▸ Activity
Set down each line from the start of the material exactly, please, up to and including the one that contains "Given: Open the Marketing sidebar menu".

▸ Input

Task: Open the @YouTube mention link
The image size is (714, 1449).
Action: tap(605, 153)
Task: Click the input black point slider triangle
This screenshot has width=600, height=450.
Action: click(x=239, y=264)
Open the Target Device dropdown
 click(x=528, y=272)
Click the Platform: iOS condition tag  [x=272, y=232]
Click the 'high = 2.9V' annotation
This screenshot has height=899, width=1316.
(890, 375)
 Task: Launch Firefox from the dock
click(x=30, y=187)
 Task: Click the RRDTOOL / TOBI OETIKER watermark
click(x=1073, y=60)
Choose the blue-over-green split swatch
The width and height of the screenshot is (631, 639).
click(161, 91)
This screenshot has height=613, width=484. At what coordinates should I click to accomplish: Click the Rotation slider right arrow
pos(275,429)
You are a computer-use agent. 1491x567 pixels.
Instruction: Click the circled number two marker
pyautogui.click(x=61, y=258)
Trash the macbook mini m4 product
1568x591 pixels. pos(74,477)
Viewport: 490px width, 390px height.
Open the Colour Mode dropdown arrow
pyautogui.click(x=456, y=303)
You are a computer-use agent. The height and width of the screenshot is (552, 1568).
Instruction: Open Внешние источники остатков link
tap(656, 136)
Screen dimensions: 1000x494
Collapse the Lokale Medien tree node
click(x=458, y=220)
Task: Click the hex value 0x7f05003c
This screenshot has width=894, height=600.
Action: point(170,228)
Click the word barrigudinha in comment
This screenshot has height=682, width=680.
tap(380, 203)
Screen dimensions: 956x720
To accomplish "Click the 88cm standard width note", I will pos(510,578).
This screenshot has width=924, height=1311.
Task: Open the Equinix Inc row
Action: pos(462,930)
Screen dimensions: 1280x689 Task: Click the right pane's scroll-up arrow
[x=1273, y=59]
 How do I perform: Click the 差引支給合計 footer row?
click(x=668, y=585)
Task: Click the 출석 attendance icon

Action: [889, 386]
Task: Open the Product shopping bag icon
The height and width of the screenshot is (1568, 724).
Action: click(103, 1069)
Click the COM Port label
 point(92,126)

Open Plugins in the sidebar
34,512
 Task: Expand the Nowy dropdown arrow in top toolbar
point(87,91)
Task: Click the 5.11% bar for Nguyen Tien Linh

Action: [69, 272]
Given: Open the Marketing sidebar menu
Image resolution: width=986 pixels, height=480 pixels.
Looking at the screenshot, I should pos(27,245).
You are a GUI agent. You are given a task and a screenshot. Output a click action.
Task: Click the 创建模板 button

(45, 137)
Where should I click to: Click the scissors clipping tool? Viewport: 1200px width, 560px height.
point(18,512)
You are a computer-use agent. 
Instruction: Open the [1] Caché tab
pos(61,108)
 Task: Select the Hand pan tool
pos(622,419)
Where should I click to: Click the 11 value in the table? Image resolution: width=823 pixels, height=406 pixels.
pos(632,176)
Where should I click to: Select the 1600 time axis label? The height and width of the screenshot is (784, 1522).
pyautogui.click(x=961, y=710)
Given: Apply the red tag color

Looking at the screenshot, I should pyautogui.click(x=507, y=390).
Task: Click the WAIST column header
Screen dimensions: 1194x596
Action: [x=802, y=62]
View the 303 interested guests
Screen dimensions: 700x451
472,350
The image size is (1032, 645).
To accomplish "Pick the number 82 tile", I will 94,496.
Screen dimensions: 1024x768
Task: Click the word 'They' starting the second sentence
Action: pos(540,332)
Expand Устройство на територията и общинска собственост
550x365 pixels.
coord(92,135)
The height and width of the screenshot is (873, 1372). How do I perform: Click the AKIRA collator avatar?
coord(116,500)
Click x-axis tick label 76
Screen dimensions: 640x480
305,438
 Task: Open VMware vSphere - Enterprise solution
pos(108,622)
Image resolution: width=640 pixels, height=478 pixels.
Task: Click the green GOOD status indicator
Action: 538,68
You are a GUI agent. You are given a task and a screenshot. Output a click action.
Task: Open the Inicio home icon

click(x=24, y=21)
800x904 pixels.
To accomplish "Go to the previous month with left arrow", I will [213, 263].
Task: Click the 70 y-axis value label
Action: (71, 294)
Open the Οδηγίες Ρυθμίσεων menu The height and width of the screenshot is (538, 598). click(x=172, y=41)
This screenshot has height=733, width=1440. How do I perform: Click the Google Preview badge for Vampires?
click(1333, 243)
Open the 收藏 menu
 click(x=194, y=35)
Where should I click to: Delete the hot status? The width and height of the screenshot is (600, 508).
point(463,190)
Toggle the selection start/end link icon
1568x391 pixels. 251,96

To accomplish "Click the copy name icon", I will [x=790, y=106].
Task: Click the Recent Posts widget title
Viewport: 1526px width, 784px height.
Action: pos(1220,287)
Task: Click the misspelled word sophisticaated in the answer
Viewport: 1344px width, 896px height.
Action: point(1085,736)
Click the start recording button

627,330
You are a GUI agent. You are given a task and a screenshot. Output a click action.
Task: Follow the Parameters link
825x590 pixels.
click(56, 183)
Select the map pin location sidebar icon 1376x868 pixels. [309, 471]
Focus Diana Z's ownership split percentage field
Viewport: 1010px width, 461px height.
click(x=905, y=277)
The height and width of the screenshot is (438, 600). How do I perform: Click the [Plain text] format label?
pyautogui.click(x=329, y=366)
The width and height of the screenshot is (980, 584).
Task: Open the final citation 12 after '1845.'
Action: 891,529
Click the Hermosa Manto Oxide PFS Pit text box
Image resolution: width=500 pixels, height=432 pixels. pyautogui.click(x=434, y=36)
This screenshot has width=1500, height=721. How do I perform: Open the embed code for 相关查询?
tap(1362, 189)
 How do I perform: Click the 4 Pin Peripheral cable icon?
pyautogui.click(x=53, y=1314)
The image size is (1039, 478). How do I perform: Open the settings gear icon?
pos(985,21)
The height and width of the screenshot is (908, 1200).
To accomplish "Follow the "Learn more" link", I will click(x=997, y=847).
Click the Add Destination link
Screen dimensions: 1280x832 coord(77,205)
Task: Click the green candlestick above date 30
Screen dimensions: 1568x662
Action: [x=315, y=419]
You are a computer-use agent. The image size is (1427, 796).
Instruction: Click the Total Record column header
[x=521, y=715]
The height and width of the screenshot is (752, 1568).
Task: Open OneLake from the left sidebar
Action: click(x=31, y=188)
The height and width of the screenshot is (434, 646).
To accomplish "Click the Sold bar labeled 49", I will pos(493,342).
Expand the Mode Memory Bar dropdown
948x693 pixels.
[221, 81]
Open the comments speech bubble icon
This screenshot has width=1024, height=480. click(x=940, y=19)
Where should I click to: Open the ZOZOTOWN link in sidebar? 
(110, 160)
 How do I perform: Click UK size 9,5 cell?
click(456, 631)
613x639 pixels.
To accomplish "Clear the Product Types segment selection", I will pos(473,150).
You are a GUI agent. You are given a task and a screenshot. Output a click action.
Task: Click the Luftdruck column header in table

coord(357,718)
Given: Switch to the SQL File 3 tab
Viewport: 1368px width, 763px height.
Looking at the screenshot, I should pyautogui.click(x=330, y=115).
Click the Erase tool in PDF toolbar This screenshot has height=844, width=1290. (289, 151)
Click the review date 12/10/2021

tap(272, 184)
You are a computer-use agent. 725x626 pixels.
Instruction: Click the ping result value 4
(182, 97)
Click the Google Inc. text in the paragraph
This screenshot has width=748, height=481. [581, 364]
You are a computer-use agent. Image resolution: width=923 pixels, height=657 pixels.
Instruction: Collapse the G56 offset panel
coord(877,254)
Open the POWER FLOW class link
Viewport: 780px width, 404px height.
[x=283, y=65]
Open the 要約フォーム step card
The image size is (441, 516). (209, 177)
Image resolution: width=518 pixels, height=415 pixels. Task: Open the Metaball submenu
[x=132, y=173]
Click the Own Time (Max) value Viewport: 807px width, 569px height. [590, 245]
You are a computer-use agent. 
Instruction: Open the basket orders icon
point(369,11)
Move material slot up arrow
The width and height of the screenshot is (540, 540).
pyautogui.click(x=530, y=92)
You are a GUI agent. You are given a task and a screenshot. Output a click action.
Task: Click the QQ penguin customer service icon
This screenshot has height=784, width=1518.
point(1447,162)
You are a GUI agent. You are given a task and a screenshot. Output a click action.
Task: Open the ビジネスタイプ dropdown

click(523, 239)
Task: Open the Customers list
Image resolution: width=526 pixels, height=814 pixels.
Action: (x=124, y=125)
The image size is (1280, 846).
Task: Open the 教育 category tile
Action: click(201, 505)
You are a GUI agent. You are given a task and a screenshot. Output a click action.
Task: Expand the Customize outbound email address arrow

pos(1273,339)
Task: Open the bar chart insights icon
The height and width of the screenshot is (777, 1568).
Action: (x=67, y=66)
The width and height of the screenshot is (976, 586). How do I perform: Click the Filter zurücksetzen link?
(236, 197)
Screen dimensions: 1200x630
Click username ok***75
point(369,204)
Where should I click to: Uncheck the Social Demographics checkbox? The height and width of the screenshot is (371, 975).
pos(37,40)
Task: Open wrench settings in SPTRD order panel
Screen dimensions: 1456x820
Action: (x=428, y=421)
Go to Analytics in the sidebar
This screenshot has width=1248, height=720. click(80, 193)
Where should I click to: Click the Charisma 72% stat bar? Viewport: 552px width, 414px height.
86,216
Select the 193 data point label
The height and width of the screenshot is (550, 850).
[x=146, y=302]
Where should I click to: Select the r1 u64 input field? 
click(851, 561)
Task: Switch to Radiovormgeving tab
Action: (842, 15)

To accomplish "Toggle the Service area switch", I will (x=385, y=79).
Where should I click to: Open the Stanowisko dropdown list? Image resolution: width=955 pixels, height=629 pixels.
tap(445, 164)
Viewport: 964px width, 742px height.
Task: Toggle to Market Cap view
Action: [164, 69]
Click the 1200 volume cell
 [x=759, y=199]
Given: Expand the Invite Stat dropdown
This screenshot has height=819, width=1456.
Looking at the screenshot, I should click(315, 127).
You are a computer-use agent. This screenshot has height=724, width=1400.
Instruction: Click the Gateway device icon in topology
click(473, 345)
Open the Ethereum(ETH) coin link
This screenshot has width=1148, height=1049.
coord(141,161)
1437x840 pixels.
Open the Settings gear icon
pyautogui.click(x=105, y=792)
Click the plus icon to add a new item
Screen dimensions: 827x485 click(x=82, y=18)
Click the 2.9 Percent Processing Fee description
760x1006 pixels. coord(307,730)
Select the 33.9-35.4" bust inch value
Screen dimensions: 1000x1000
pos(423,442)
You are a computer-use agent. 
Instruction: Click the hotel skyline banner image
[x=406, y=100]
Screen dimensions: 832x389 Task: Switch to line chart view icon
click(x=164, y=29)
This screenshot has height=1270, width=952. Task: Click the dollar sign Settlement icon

▸ Output of the exercise
Task: Open the @YouTube mention link
The image size is (714, 1449).
Action: tap(605, 153)
Task: Click the input black point slider triangle
This screenshot has width=600, height=450.
Action: click(x=239, y=264)
Open the Target Device dropdown
 click(x=528, y=272)
Click the Platform: iOS condition tag  [x=272, y=232]
Click the 'high = 2.9V' annotation
This screenshot has height=899, width=1316.
(890, 375)
 Task: Launch Firefox from the dock
click(x=30, y=187)
 Task: Click the RRDTOOL / TOBI OETIKER watermark
click(x=1073, y=60)
Choose the blue-over-green split swatch
The width and height of the screenshot is (631, 639).
click(161, 91)
This screenshot has height=613, width=484. At what coordinates should I click to accomplish: Click the Rotation slider right arrow
pos(275,429)
You are a computer-use agent. 1491x567 pixels.
Instruction: Click the circled number two marker
pyautogui.click(x=61, y=258)
Trash the macbook mini m4 product
1568x591 pixels. pos(74,477)
Viewport: 490px width, 390px height.
Open the Colour Mode dropdown arrow
pyautogui.click(x=456, y=303)
You are a computer-use agent. The height and width of the screenshot is (552, 1568).
Instruction: Open Внешние источники остатков link
tap(656, 136)
Screen dimensions: 1000x494
Collapse the Lokale Medien tree node
click(x=458, y=220)
Task: Click the hex value 0x7f05003c
This screenshot has width=894, height=600.
Action: point(170,228)
Click the word barrigudinha in comment
This screenshot has height=682, width=680.
tap(380, 203)
Screen dimensions: 956x720
To accomplish "Click the 88cm standard width note", I will pos(510,578).
This screenshot has width=924, height=1311.
Task: Open the Equinix Inc row
Action: pos(462,930)
Screen dimensions: 1280x689 Task: Click the right pane's scroll-up arrow
[x=1273, y=59]
 How do I perform: Click the 差引支給合計 footer row?
click(x=668, y=585)
Task: Click the 출석 attendance icon

Action: [889, 386]
Task: Open the Product shopping bag icon
The height and width of the screenshot is (1568, 724).
Action: click(103, 1069)
Click the COM Port label
 point(92,126)

Open Plugins in the sidebar
34,512
 Task: Expand the Nowy dropdown arrow in top toolbar
point(87,91)
Task: Click the 5.11% bar for Nguyen Tien Linh

Action: [69, 272]
Given: Open the Marketing sidebar menu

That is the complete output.